## [Excerpts from a dataset]
*** Block opens ***

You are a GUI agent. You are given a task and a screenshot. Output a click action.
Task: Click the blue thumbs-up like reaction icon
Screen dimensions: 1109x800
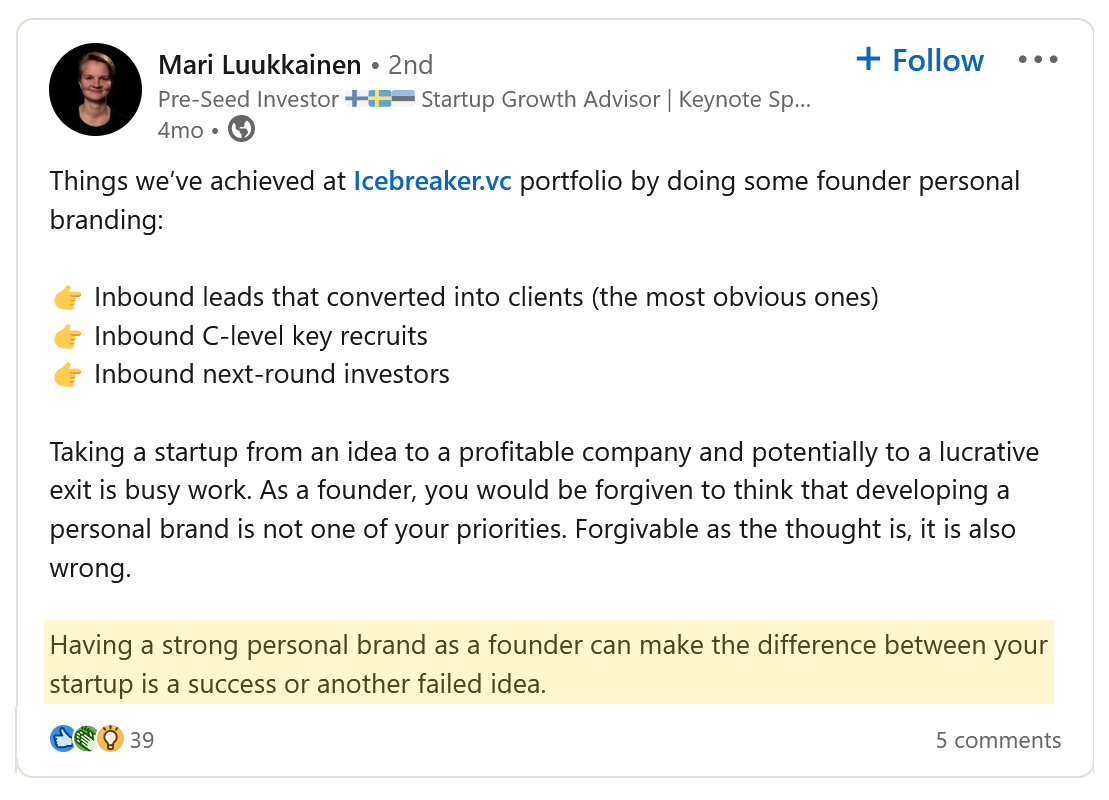point(62,739)
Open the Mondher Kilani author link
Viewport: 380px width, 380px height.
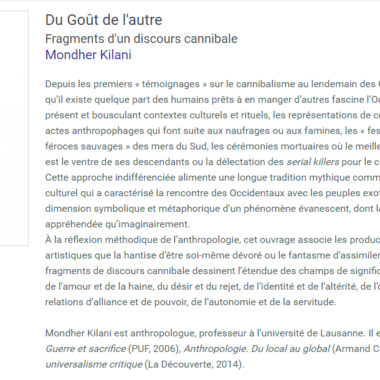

*** Block closes ***

All that belongs in the answer is the lines from the line with "Task: Click the" through the closing line of the entries, inclusive, transcribed exactly and free of pictures.

## [TASK SOLUTION]
Task: Click the blue thumbs-up like reaction icon
Screen dimensions: 1109x800
point(62,739)
Open the Mondher Kilani author link
Viewport: 380px width, 380px height.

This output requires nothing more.